● GEËXTRAHEERDE TEKST:
┏━━

Voor mijn zesde levensjaar had ik wél een glimp opgevangen van de boze, tegen beter weten in koppig niet-katholieke wereld. We waren naar Utrecht verhuisd, vanwege het werk van mijn vader. Onze buren aan de ene kant waren protestants, die aan de andere kant geloofden helemaal niets. Maar zie, mijn lieve, vrome, roomse moeder kon het met beide kanten opperbest vinden en geen haar op haar hoofd zou eraan hebben gedacht me te verbieden met de calvinistische en heidense kinderen uit de buurt te spelen. Ik was dan ook pijnlijk verrast toen mijn vriendje Gertje plots naar de kleuterschool met de Bijbel ging, terwijl ik achter de wijde rokken van eerwaarde zuster Ambrosina aandribbelde. De eerste barst sprong in mijn wereldbeeld. Ik was vier jaar. Misschien komt het daardoor dat ik later, teruggekeerd in België, de pastoors die sermoenen afstaken over satanische protestanten, nooit heb kunnen geloven. Ik mocht mijzelf, hoe jong ook, een ervaringsdeskundige noemen, zij moesten hun mond houden. In werkelijkheid geschiedde precies het omgekeerde. Ik zweeg, zij kraamden onbekommerd hun hatelijke onzin uit.

┗━━

● UW OPDRACHT: Vat de geëxtraheerde tekst samen in precies twee zinnen. Het materiaal speelt hierbij geen enkele rol.

● GEGEVEN MATERIAAL:
┏━━

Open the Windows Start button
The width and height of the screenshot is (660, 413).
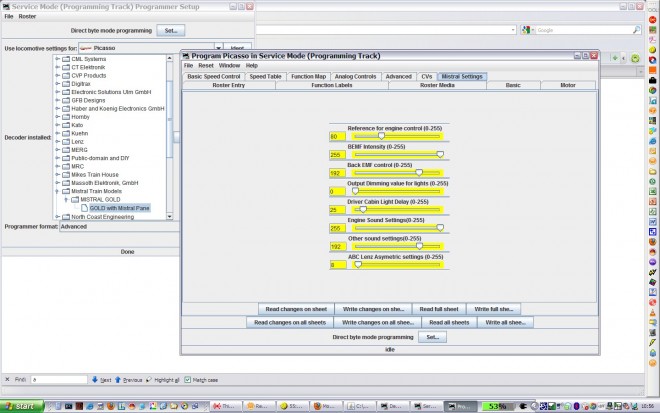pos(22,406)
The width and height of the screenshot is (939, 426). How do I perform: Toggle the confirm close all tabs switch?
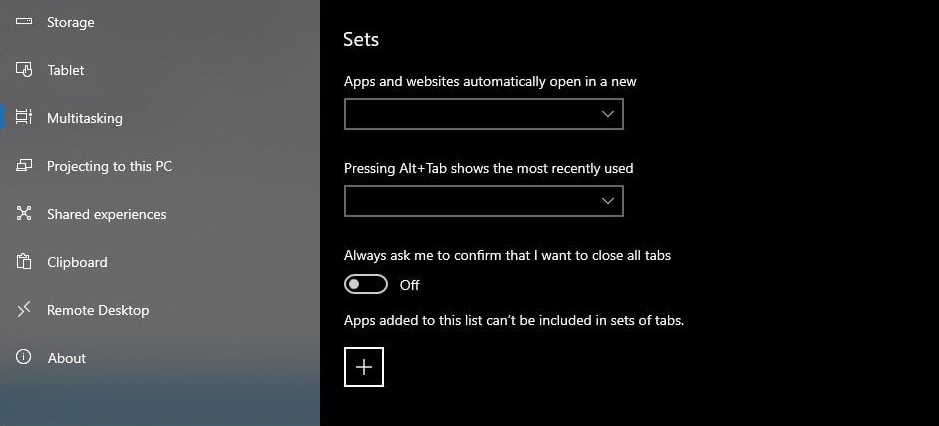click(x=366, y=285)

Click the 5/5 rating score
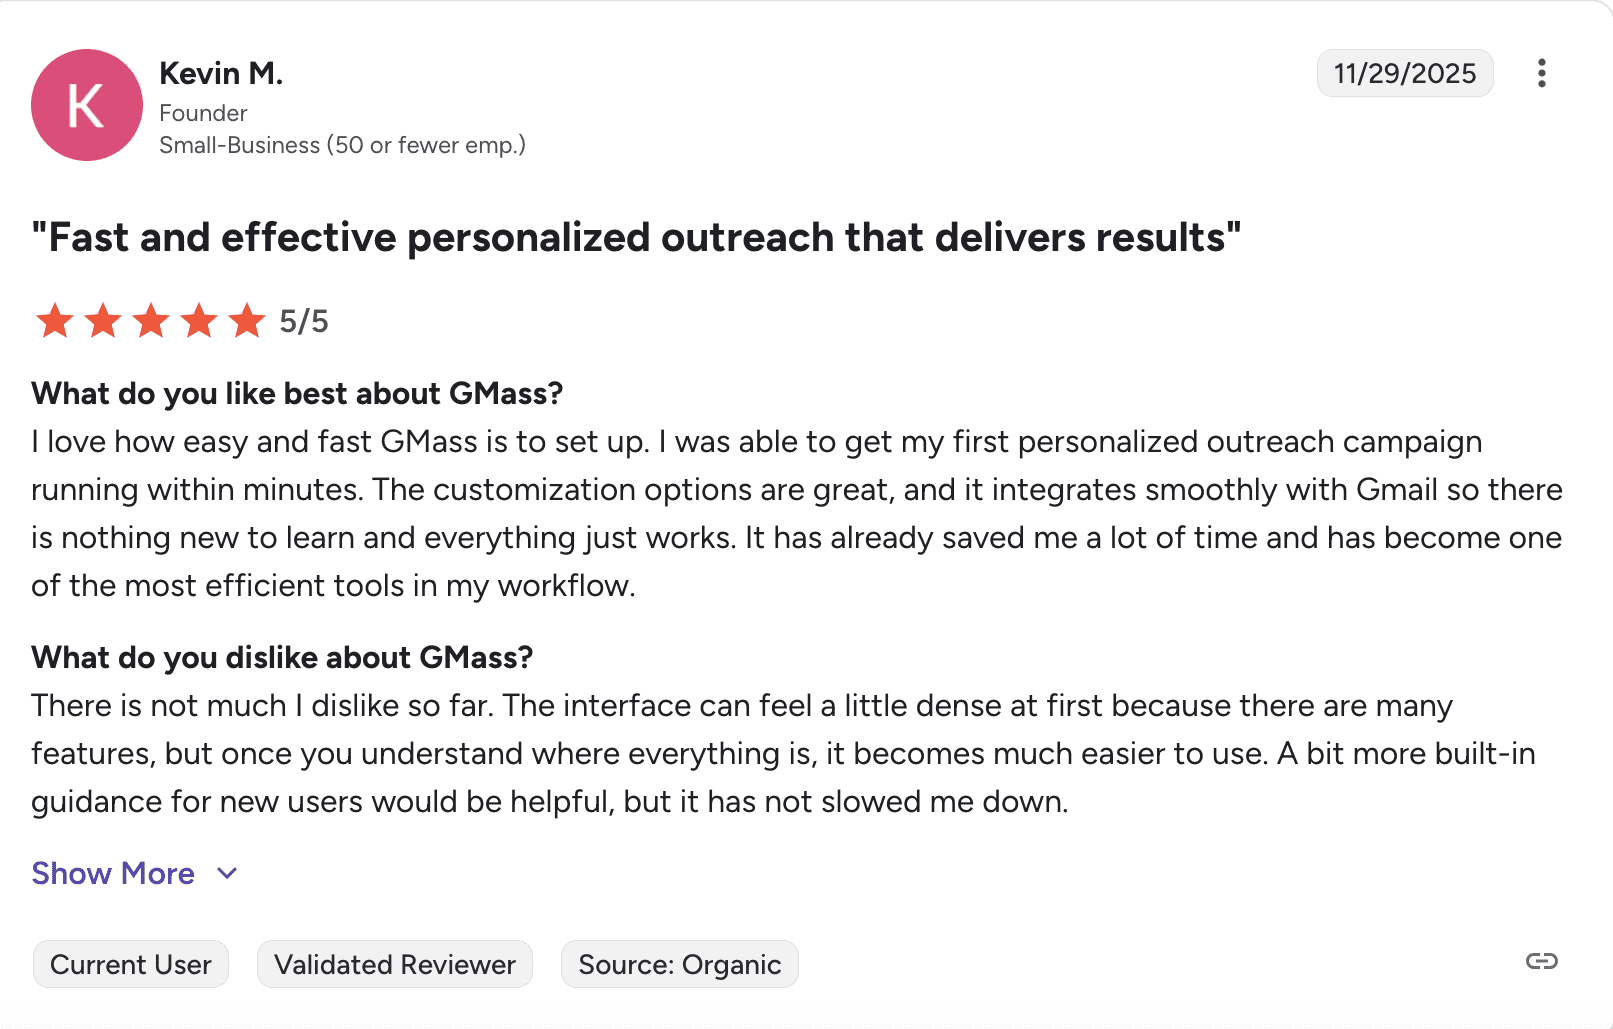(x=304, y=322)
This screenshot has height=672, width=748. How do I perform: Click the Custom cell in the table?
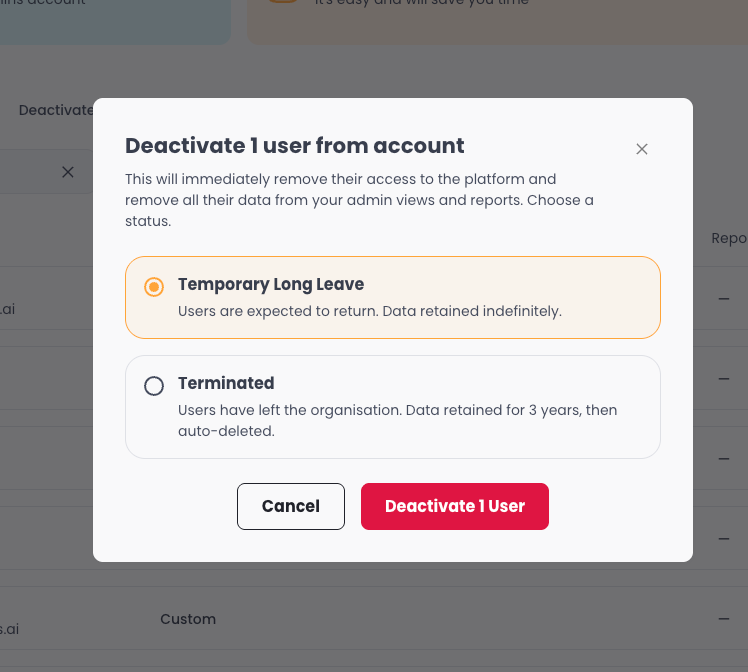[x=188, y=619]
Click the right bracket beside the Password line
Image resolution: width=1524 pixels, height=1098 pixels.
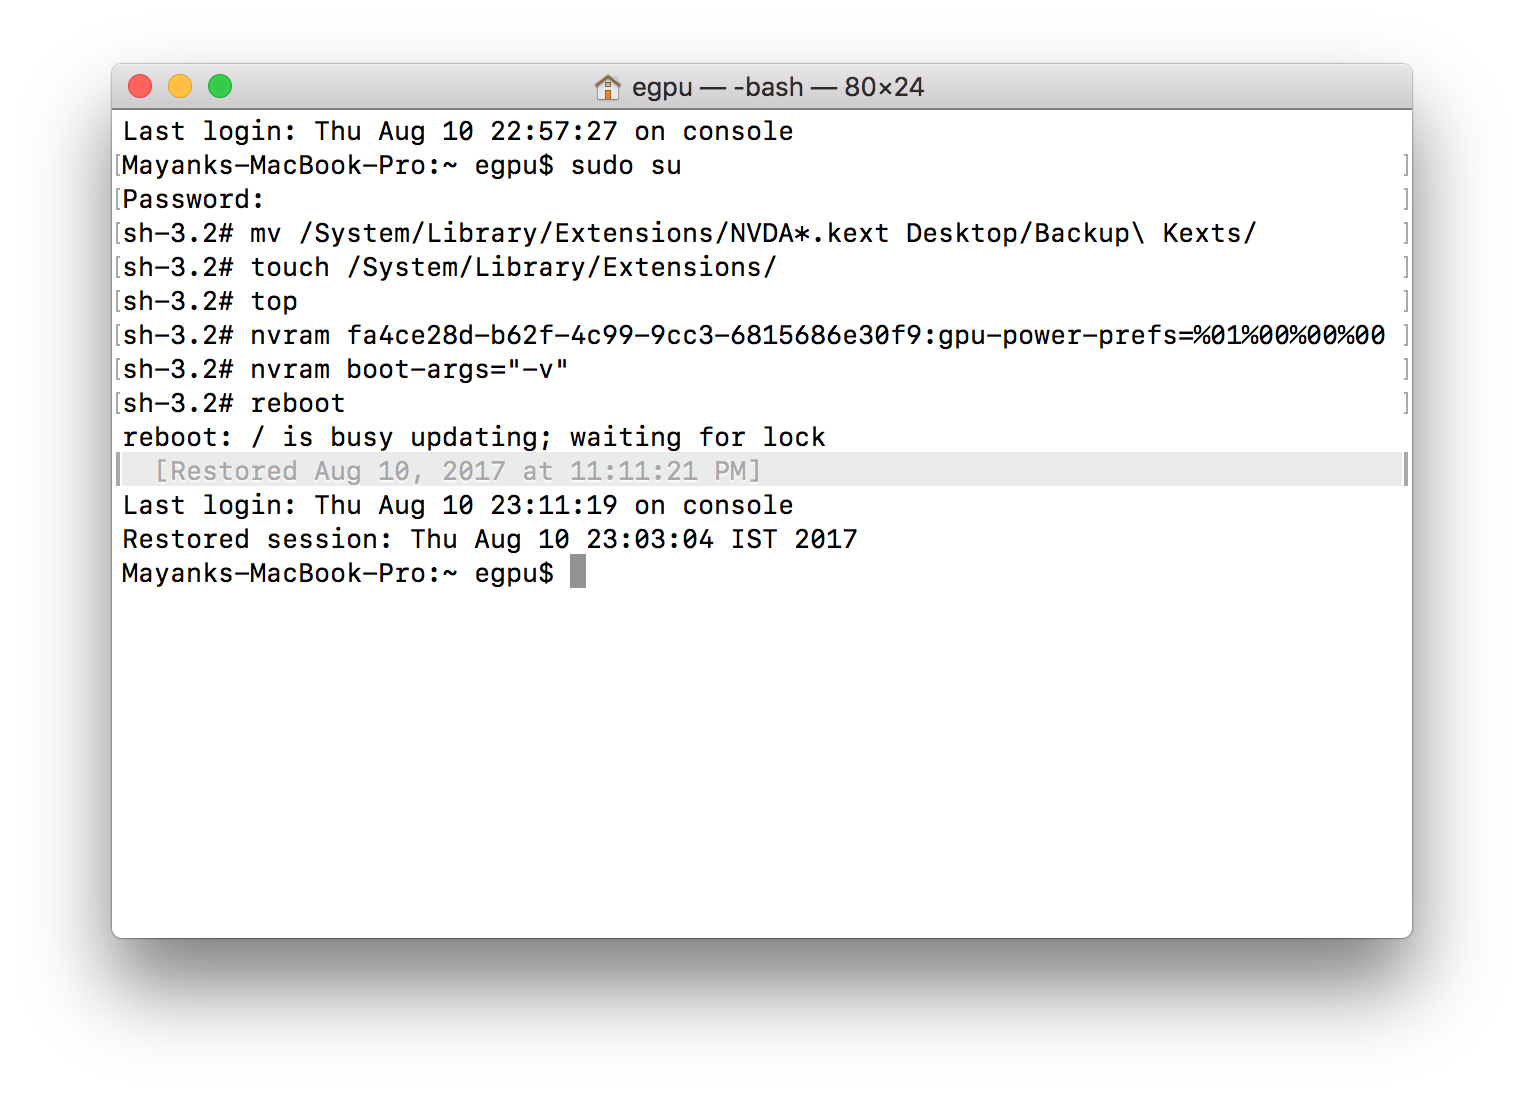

┗━━

● ANTWOORD: Na een verhuizing naar Utrecht vanwege het werk van de vader mocht de ik-figuur van de vrome katholieke moeder met protestantse en ongelovige buurkinderen spelen, maar op vierjarige leeftijd ontstond een eerste barst in het wereldbeeld toen vriendje Gertje naar de kleuterschool met de Bijbel ging. Mogelijk heeft de ik-figuur daardoor later in België de pastoors die over satanische protestanten preekten nooit kunnen geloven, al zweeg de ik-figuur in werkelijkheid terwijl de pastoors hun hatelijke onzin bleven uitkramen.